4) Embedding atrocity prevention in the work of UK diplomatic posts

  1. The International Development Committee (IDC) Chair commented on the launch of this inquiry that the UK is a prime position through our Embassies to spot early warning signs and encouraging dialogue at every turn.[27] While this can be true, Peace Direct contends that this is only the case when staff in embassies and other UK diplomatic posts engage directly and consult with local peacebuilders and communities, and when training is provided on how to understand the early warning signs of atrocities.[28] Local actors are best positioned to see the signs of potential mass violence and advise on the best way to respond, by virtue of being closest to the situation and being able to witness emerging patterns.
  2. Also as discussed above, local peacebuilders are active in the establishment and coordination of Early Warning and Early Response (EWER) networks at the community level, many of which are supported by donors, national governments or INGOs. Such networks perform a crucial function by gathering data on potential rises in violence and atrocities - according to context-specific indicators - verifying and triangulating the information, and passing it on to community, national and international actors including the UN to enable a rapid, early response. As noted in Peace Direct’s 2018 consultation, such community-led EWER systems are especially well prepared to prevent violence before it breaks out and prevent atrocities (in peace or war times).
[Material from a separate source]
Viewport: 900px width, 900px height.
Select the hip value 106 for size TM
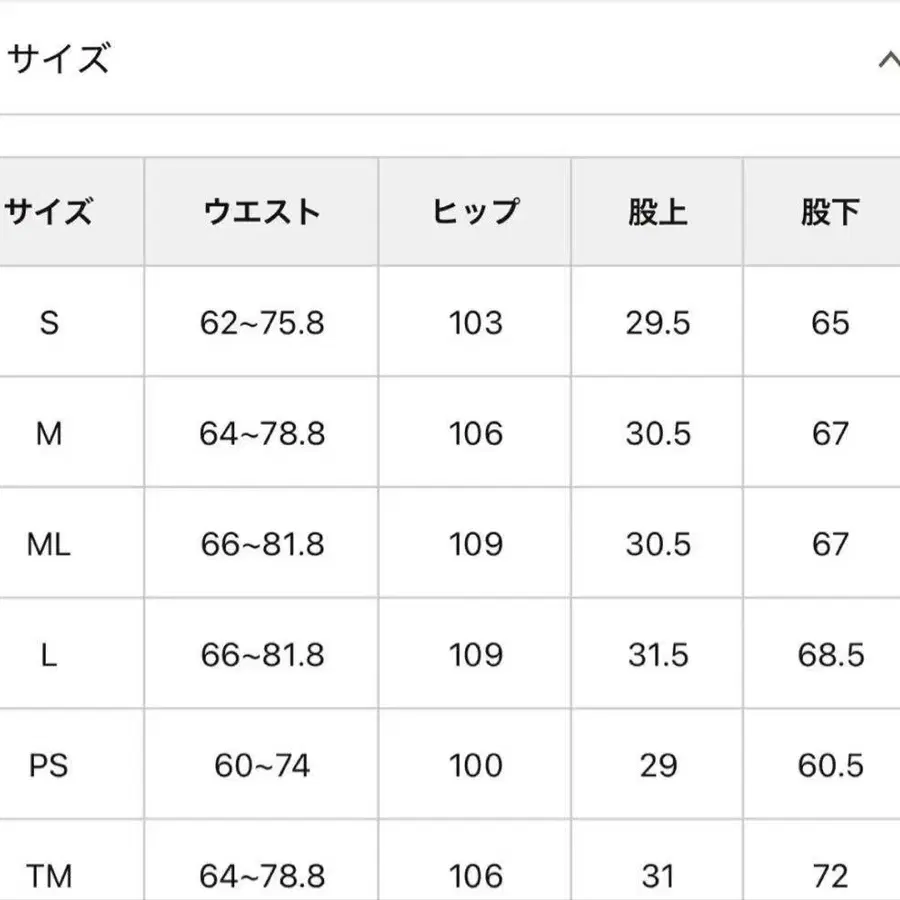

They can be counted on for access to critical information in real time and for observing and documenting signs of impending violence.[29]
  3. They are also well-placed to inform diplomatic missions, including UK embassies, of rising risks and incidents, in turn strengthening the capacity of governments to deliver on atrocity prevention or conflict reduction strategies. With clear and systematic alert systems and communications protocols in place, UK posts would then be able to use this information to support atrocity prevention at UK the national level by sharing it across embassies, FCDO and Whitehall.[30]


  1. The proposed new UK conflict strategic approach, or any future Atrocity Prevention Strategy, should ensure that FCDO country teams and diplomatic staff working on atrocity prevention in fragile and conflict-affected states (FCAS):

    Are provided with atrocity-prevention training, including a well-sourced, designated staff person with responsibility for coordinating atrocity prevention matters.
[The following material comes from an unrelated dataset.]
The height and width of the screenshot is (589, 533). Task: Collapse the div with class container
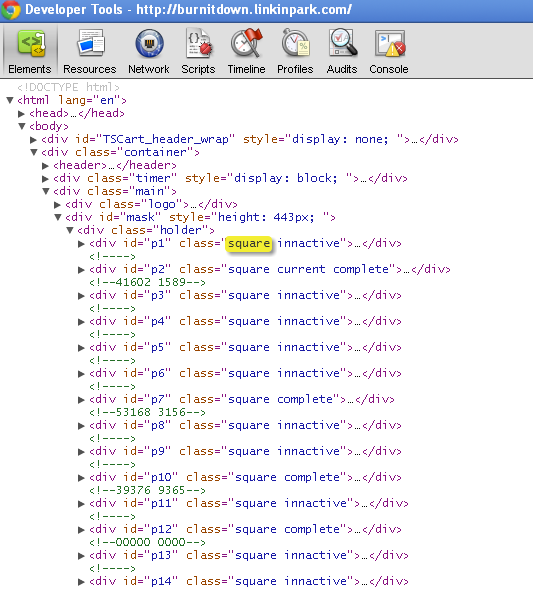pos(34,153)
    Are required, in their objectives and job descriptions, to engage directly with local peacebuilders, including them in all atrocity prevention strategies and dialogue and peace processes. This should also include the most marginalised voices, particularly women, youth and other minoritised groups.

    Trust and invest in local knowledge and evidence-building, especially information coming from local EWER networks, helping to link such information to the national and international levels where relevant and appropriate.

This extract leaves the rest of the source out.